What Do We Need For ML?

Data, model, loss, and optimizer. Four ingredients, one optimization problem.

Stochastic Methods in Machine Learning: AGH

Ingredient 1

Data

Learning starts from examples $(x, y)$. No data means no signal.

ID	Feature A	Feature B	Feature C	Label
001	0.72	12	3.6	1
002	0.11	5	1.8	0
003	0.64	9	2.9	1
004	0.21	4	1.6	0
005	0.83	11	3.3	1
...	...	...	...	...

Ingredient 2

The model defines a parameterized mapping from input to prediction.

$$\hat y = f_\theta(x)$$

Neural networks stack linear layers and nonlinear activations to represent complex patterns.

Ingredient 3

Loss converts prediction quality into a scalar target that gradients can optimize.

$$\text{MSE}=\frac{1}{N}\sum_{i=1}^N(y_i-\hat y_i)^2$$

$$\text{MAE}=\frac{1}{N}\sum_{i=1}^N|y_i-\hat y_i|$$

$$\text{Cross-Entropy}=-\frac{1}{N}\sum_{i=1}^N y_i\log(\hat y_i)$$

$$\text{Hinge}=\frac{1}{N}\sum_{i=1}^N\max(0,1-y_if_\theta(x_i))$$

Ingredient 4

Optimizer controls how parameters move over the loss landscape.

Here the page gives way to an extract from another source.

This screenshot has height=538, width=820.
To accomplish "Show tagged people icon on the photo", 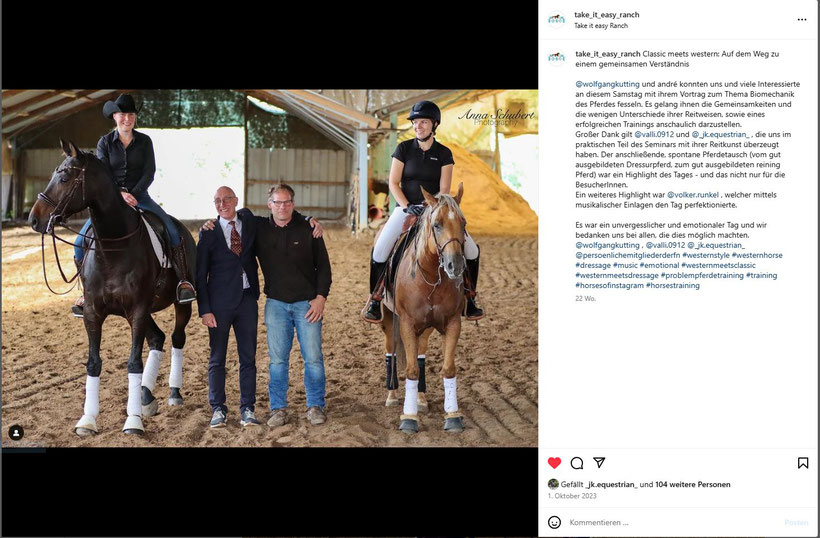I will pyautogui.click(x=16, y=433).

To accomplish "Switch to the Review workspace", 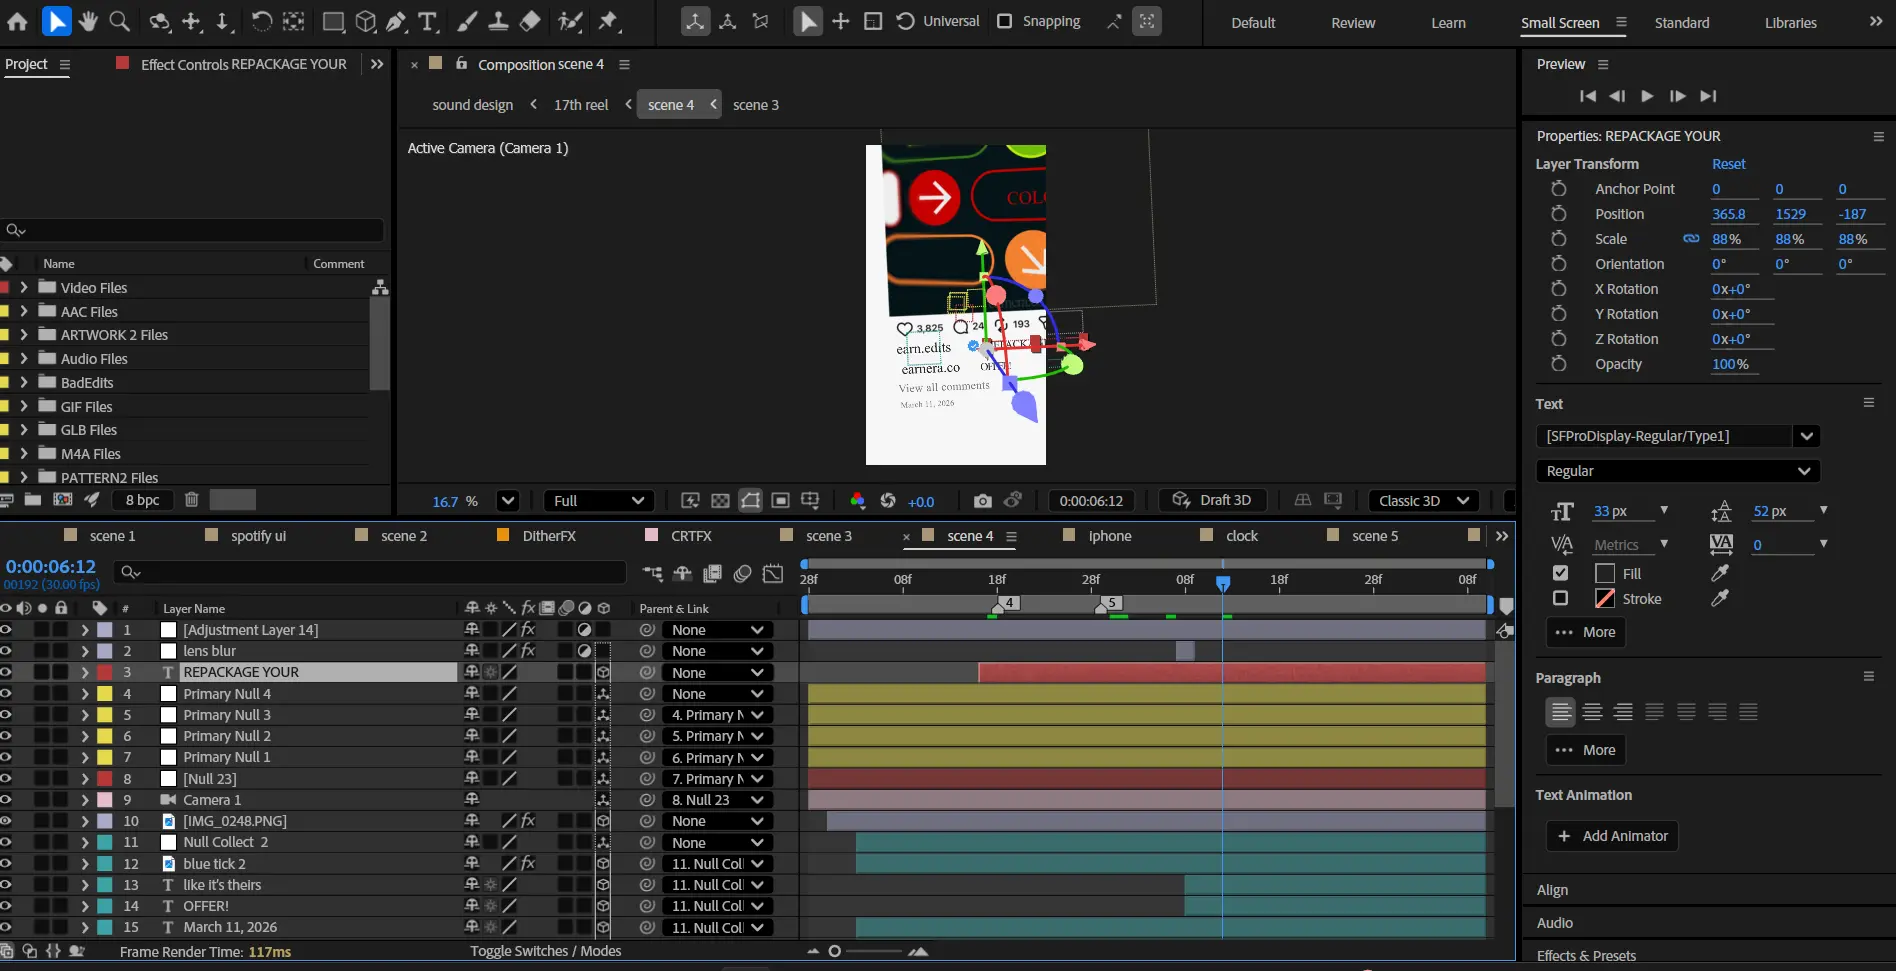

$$\theta_{t+1}=\theta_t-\eta\nabla_\theta L(\theta_t)$$

SGD takes noisy gradient steps. Adam adapts step sizes with moment estimates.

Same loss surface, different trajectories

SGD Adam-like

Bottom Line

Training means finding parameters that minimize loss and maximize fit/model quality.

Data + Model + Loss + Optimizer

=

$$\theta^*=\arg\min_\theta L(\theta;\mathcal{D})$$